Toutes les analyses montrent qu'en Turquie, la plupart des juges n'ont d'yeux que pour les intérêts de l'Etat. Défendre l'idéologie kémaliste. A n'en pas douter, si Mustafa Kemal ressuscitait, il ne pourrait pas faire partie de ce club qui porte son nom. C'est que les kémalistes sont soit hypocrites soit ignares. Il n'y a rien de plus facile que de faire parler les morts, comme on le sait. Alors, toute la vie politique, économique, institutionnelle de la Nation est agencée en fonction des "hadiths" de Mustafa Kemal. La Turquie est un pays où le Conseil d'Etat peut, par exemple, estimer qu'une privatisation s'oppose à "la conception kémaliste de l'économie". Rien que ça...


Dans le cadre de l'affaire Ergenekon, on s'en souvient, on avait embarqué intellectuels, professeurs, journalistes et même militaires. Nous voilà dans une nouvelle phase : on touche aux juges. Une affaire pour le moins romanesque : un procureur de la République d'Erzurum (le "petit") a placé en garde à vue le procureur général d'Erzincan (le "grand") ! Excusez du peu. Motif : lien avec l'organisation Ergenekon. Mais comme ce procureur d'Erzincan avait diligité une enquête préliminaire contre une confrérie religieuse auparavant, les kémalistes nous ressortent la même "salade" : le gouvernement veut décimer ceux qui luttent contre l'obscurantisme. On aurait compris si le juge du siège n'avait pas accepté de placer le procureur d'Erzincan en détention provisoire ! Parquet et siège sont donc de mèche et travaillent pour le gouvernement, comme on l'a compris...

- Matériel -
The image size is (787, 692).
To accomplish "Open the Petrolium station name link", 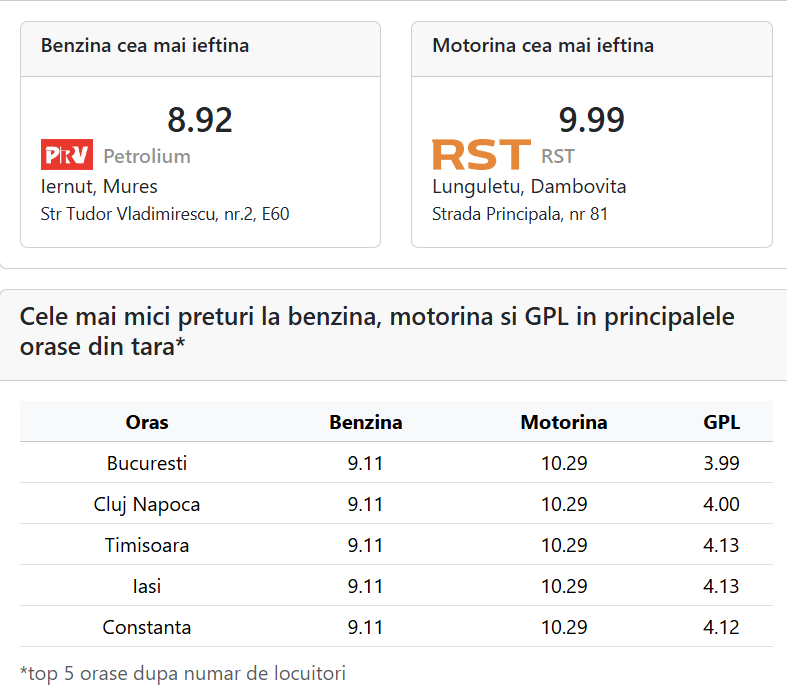I will click(x=147, y=156).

- Problèmes -
1. Pouvez-vous reproduire le passage de l'extrait sur la justice turque situé entre "Toutes les analyses" et "Rien que ça...", bornes incluses ?
2. Pouvez-vous reprendre l'extrait sur la justice turque à partir de sa dernière phrase et en écrire la suite ?
Les données sont sans rapport avec l'extrait sur la justice turque.

- En réponse -
1.
Toutes les analyses montrent qu'en Turquie, la plupart des juges n'ont d'yeux que pour les intérêts de l'Etat. Défendre l'idéologie kémaliste. A n'en pas douter, si Mustafa Kemal ressuscitait, il ne pourrait pas faire partie de ce club qui porte son nom. C'est que les kémalistes sont soit hypocrites soit ignares. Il n'y a rien de plus facile que de faire parler les morts, comme on le sait. Alors, toute la vie politique, économique, institutionnelle de la Nation est agencée en fonction des "hadiths" de Mustafa Kemal. La Turquie est un pays où le Conseil d'Etat peut, par exemple, estimer qu'une privatisation s'oppose à "la conception kémaliste de l'économie". Rien que ça...

2.
Evidemment, Monsieur Baykal soutient les accusés; comme d'habitude. Et on a eu droit à une cascade de déclarations. D'ailleurs le CSM turc, le HSYK, a immédiatement démis de ses attributions toute une palette de procureurs. Le Président de la Cour de cassation a dit des choses, le Conseil d'Etat est à coup sûr dans les mêmes eaux. Et, s'il vous plaît, le Procureur général près la Cour de cassation, celui qui passe son temps à ficeler des réquisitoires pour enterrer le plus de partis politiques possible, a pondu une déclaration : son excellence a décidé de se pencher sur la question. Motif : dénigrement de l'institution judiciaire. Il a donc déjà forgé son analyse à laquelle il devrait normalement aboutir après enquête... Un bon départ.


C'est tout de même bizarre. Quelque chose cloche. Le HSYK s'est immédiatement réuni pour examiner la question et après avoir ni entendu le petit procureur ni diligenter une enquête préalable, il a décidé au vu des éléments dont il disposait c'est-à-dire rien (ou de la presse peut-être, la reine des preuves comme on le sait), d'écarter le "petit" et quelques uns de ses substituts trop turbulents. En France, quand les juges interprètent mal la loi, ce n'est pas le CSM qui leur saute dessus, c'est la Cour de cassation qui régule... Mais quand on ignore ce qu'est un Etat de droit, évidemment, ça part en c....... comme dirait un homme forcément grossier. Allez, voici la clé de compréhension : c'est que le petit juge (ou le "bon juge d'Erzurum" ?) s'apprêtait à interroger le général de la troisième armée, celui qui a, d'emblée, averti qu'il ne saurait être à la disposition de la justice... "Ah, elle doit s'éclater la doctrine dans ce pays !". Ben voyons. Comment un général d'armée en exercice (on avait compris pour les retraités) peut-il être attrait devant la justice de droit commun ! Hasbiyallah...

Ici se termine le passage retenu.